(CONSIGNES DE L'EXERCICE):
**a)** Recopiez le passage du texte sur Georges Pompidou qui va de "Texte de Georges Pompidou sur" à "disons, conciliables ?", ces deux bouts compris.
**b)** D'après le texte sur Georges Pompidou, qui a lu « Poésie et politique » le lundi 28 avril 1969 ?

(DOCUMENT):
+ + + + +

Georges Pompidou : poésie et politique
En réponse au commentaire de ce cher Marc d'Héré... "Le soi disant poete (il n'y a qu'Adriana et lui pour le proclamer) continue à dérouler ses formules creuses", je pose ci-dessous un texte de Georges Pompidou -surnommé le Président Poète- qui fut poète avant que d'être Président de la République et qui donne une parfaite définition de la conjugaison de ces deux contraires...
Voici une de ses phrases que tout chef d'état et tout homme politique devrait méditer... parce que les conseilleurs ne sont pas toujours les payeurs...
"Dans ma vie, j'ai tiré trop bas. Quand je devais faire un discours, il y avait un conseiller pour me dire: mettez cette phrase, cela fera plaisir à Untel. Ou supprimez cette phrase, elle gênerait Untel. J'ajoutais, je supprimais. Personne au fond ne m'en saurai gré, et je m'étais seulement un peu dégradé. J'ai accepté trop de compromis. Refusez. Soyez vous-mêmes. Montez, montez le ton. Visez plus haut. ... plus haut." - 27 mars 1974. Propos recueillis par Jean-François Deniau (dans Pompidou, Muron).
Georges Pompidou "Poésie et politique"
Texte de Georges Pompidou sur " Poésie et politique ", lu le lundi 28 avril 1969 par Jacques Toja, lors d'une soirée poétique de la Comédie-Française.
Ayant, à l'invitation très aimable de M. Maurice Escande, accepté de présenter cette soirée littéraire, j'ai cherché un thème directeur. Par le choix que j'ai fait, j'ai voulu en quelque sorte m'obliger à un effort de réflexion sur moi-même. Il est admis, généralement, que je fais de la politique. Par ailleurs, j'ai non seulement du goût, mais une vraie passion pour la poésie. La question que je me suis posée était donc celle-ci : y a-t-il deux hommes en moi, comme dit le psaume, un qui aspire à Dieu, je veux dire à la poésie, et un autre qui succombe à la tentation diabolique, je veux dire à l'action politique, ou bien peut-on soutenir que poésie et politique sont, disons, conciliables ?

+ + + + +

(DONNÉES BRUTES):
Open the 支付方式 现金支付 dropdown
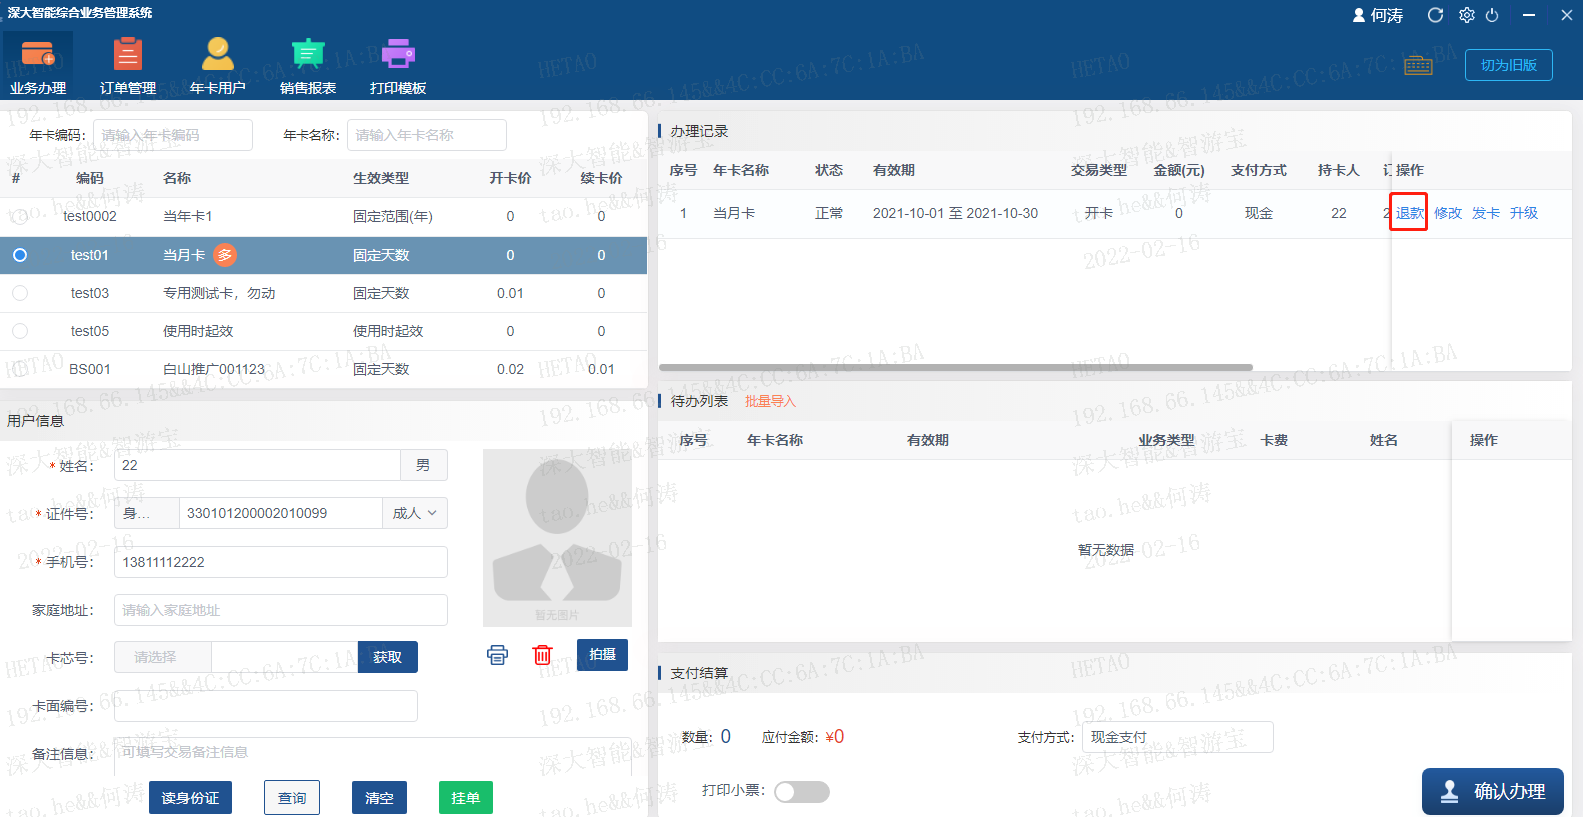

+ + + + +

(RÉPONSES DANS L'ORDRE):
**a)**
Texte de Georges Pompidou sur " Poésie et politique ", lu le lundi 28 avril 1969 par Jacques Toja, lors d'une soirée poétique de la Comédie-Française.
Ayant, à l'invitation très aimable de M. Maurice Escande, accepté de présenter cette soirée littéraire, j'ai cherché un thème directeur. Par le choix que j'ai fait, j'ai voulu en quelque sorte m'obliger à un effort de réflexion sur moi-même. Il est admis, généralement, que je fais de la politique. Par ailleurs, j'ai non seulement du goût, mais une vraie passion pour la poésie. La question que je me suis posée était donc celle-ci : y a-t-il deux hommes en moi, comme dit le psaume, un qui aspire à Dieu, je veux dire à la poésie, et un autre qui succombe à la tentation diabolique, je veux dire à l'action politique, ou bien peut-on soutenir que poésie et politique sont, disons, conciliables ?

**b)** Jacques Toja.